• [Data records]:
--

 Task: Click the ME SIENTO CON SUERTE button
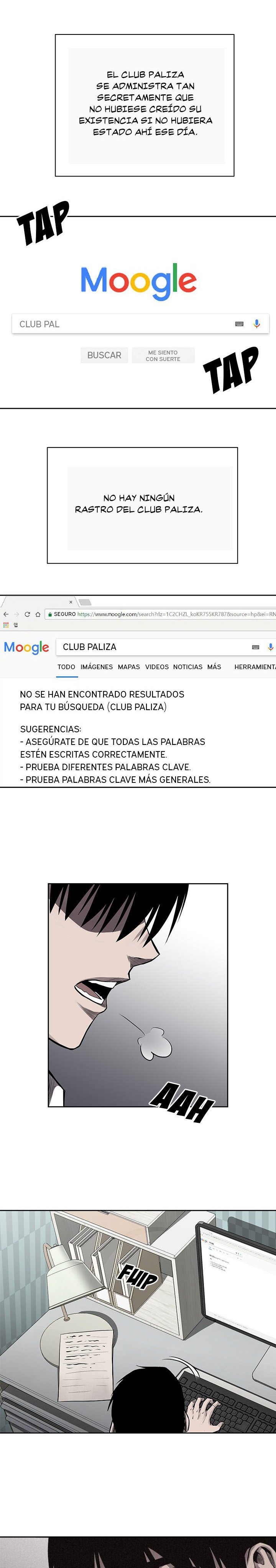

--

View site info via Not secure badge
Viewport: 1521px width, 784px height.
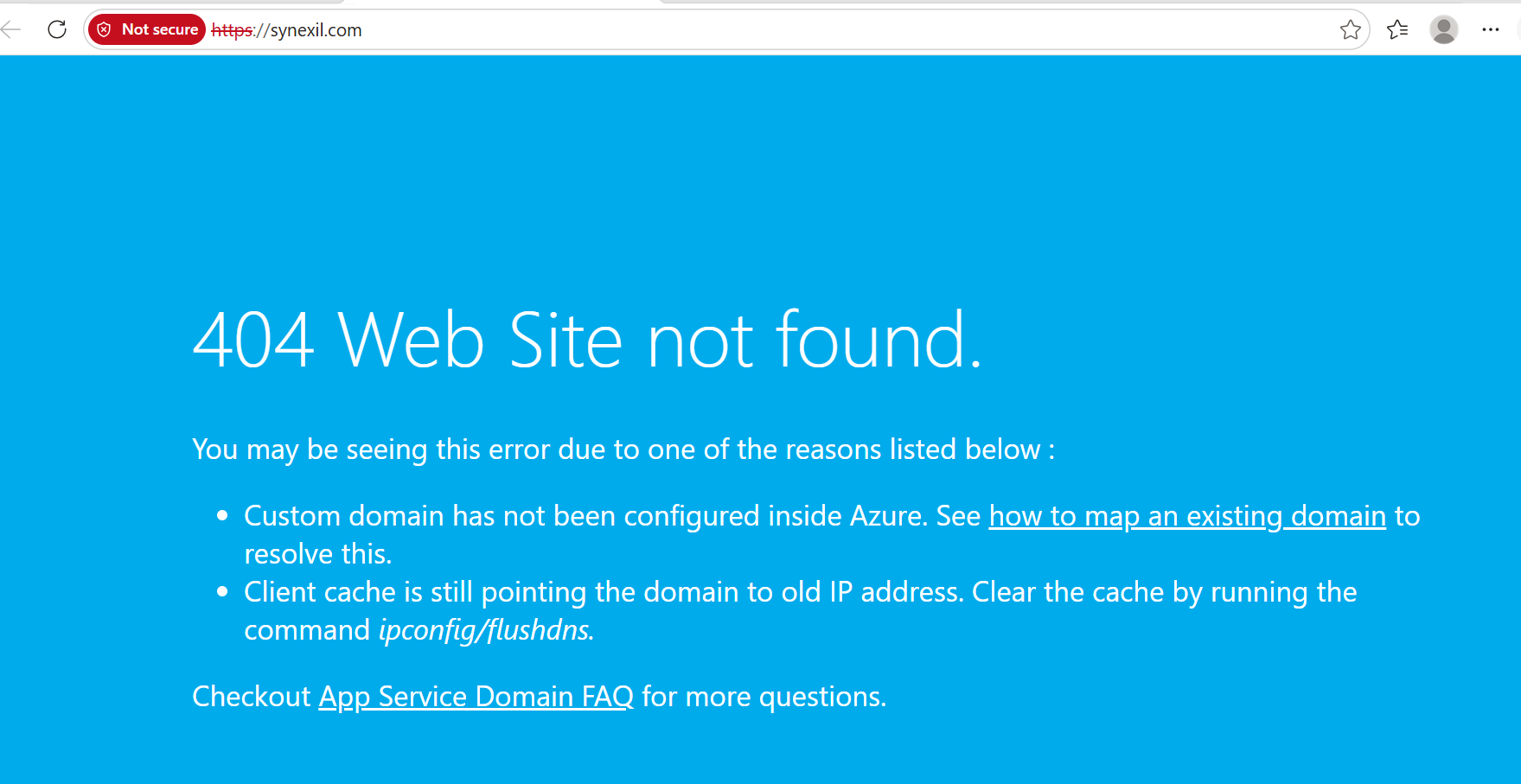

--

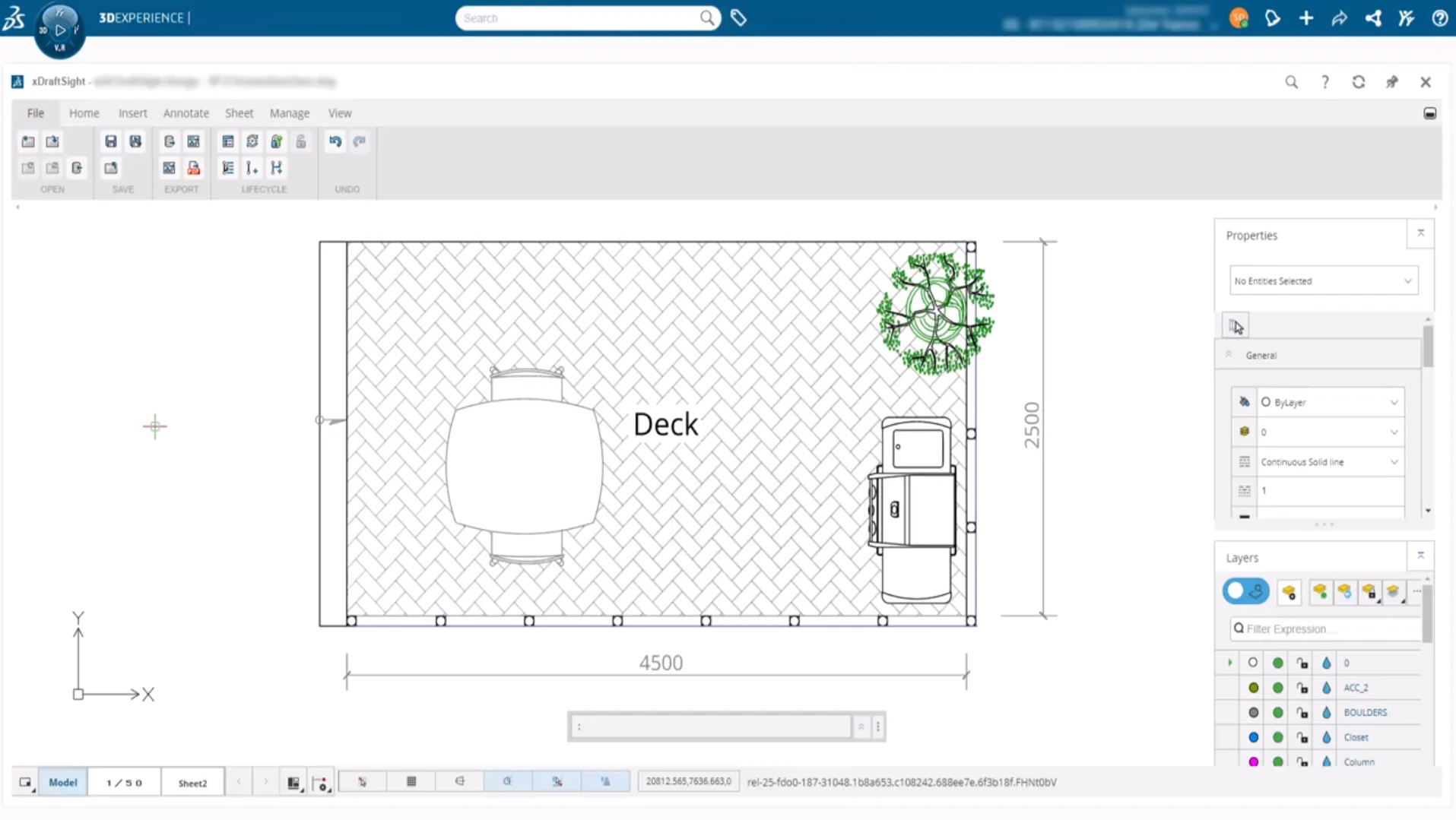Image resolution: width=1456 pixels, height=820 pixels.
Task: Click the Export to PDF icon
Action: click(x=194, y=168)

--

• [Activity]: For this exercise, please output exactly the lines above starting at the line with "View site info via Not secure badge" and ending at the line with "Viewport: 1521px width, 784px height.", ends included.

• [Exercise solution]:
View site info via Not secure badge
Viewport: 1521px width, 784px height.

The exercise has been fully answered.